*** Opening Excerpted data ***
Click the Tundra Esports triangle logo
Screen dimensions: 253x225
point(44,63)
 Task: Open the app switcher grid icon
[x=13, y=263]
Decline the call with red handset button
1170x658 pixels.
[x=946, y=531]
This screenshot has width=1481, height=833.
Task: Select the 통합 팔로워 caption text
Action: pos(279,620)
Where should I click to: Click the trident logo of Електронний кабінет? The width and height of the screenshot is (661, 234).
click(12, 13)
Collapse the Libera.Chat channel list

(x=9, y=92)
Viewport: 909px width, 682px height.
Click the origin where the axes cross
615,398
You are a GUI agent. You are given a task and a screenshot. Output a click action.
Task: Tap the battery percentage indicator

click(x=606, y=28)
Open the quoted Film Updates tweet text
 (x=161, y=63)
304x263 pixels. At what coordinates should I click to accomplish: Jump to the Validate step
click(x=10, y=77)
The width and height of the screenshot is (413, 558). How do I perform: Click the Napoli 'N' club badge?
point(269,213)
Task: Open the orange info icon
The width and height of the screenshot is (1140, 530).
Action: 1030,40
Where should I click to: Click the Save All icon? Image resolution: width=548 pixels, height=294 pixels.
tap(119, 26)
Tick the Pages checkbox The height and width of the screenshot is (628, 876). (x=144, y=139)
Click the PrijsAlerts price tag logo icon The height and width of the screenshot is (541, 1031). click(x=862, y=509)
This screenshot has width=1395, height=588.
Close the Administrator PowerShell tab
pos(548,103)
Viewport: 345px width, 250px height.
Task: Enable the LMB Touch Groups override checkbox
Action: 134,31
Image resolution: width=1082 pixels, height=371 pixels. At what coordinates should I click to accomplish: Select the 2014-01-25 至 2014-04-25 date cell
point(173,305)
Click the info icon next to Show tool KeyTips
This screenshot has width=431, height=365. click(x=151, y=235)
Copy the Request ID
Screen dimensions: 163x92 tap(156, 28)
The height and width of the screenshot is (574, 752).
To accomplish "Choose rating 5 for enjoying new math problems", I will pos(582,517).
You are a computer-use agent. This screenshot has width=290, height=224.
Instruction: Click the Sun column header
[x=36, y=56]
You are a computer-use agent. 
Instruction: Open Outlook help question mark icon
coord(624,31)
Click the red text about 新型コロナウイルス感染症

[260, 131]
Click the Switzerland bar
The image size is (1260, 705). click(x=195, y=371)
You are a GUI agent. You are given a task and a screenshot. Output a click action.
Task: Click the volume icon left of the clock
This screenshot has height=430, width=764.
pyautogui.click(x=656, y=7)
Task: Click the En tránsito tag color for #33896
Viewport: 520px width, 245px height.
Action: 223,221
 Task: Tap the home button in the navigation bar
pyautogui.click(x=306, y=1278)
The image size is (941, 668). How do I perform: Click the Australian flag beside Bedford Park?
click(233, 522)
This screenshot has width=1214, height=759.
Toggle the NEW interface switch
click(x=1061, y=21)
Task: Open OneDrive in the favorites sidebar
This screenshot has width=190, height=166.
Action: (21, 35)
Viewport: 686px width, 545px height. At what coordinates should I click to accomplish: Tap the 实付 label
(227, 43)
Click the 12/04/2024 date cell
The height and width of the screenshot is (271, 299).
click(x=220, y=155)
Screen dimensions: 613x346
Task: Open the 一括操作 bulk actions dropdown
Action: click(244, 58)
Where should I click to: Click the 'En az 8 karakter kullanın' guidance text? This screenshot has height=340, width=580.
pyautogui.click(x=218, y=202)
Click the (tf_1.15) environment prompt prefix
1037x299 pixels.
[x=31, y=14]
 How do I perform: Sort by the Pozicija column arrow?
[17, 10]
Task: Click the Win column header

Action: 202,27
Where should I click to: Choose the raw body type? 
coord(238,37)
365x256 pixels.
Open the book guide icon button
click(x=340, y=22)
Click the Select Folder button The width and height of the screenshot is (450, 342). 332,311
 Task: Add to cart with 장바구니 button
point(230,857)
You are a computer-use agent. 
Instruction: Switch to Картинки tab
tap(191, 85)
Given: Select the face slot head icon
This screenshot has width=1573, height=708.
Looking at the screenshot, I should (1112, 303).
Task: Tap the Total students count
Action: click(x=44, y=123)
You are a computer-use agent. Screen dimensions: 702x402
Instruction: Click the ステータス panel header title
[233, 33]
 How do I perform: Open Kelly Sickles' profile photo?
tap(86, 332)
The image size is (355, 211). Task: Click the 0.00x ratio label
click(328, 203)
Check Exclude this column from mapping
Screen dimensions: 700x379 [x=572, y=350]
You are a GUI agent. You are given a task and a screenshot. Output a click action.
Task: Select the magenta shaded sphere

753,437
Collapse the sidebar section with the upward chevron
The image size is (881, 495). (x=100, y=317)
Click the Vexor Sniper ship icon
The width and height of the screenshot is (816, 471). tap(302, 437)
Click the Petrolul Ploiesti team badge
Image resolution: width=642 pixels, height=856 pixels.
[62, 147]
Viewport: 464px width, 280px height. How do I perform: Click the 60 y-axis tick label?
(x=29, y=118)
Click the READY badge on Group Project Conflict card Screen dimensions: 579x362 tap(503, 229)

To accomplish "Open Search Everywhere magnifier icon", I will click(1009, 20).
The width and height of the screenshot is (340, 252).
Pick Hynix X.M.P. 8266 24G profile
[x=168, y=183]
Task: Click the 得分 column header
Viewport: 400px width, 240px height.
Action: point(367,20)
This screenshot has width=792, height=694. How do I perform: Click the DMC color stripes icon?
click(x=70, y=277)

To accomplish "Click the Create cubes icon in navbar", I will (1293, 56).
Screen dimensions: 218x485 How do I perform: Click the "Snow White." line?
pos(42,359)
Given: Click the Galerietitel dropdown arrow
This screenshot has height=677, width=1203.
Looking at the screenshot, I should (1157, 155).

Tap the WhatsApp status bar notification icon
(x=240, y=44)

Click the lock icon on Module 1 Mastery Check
*** Closing Excerpted data ***
- _Task statement_
Print exactly the lines above, between the one holding "Collapse the sidebar" and the one holding "The width and height of the screenshot is (340, 252).", inclusive, and nothing besides.

- _Reply_
Collapse the sidebar section with the upward chevron
The image size is (881, 495). (x=100, y=317)
Click the Vexor Sniper ship icon
The width and height of the screenshot is (816, 471). tap(302, 437)
Click the Petrolul Ploiesti team badge
Image resolution: width=642 pixels, height=856 pixels.
[62, 147]
Viewport: 464px width, 280px height. How do I perform: Click the 60 y-axis tick label?
(x=29, y=118)
Click the READY badge on Group Project Conflict card Screen dimensions: 579x362 tap(503, 229)

To accomplish "Open Search Everywhere magnifier icon", I will click(1009, 20).
The width and height of the screenshot is (340, 252).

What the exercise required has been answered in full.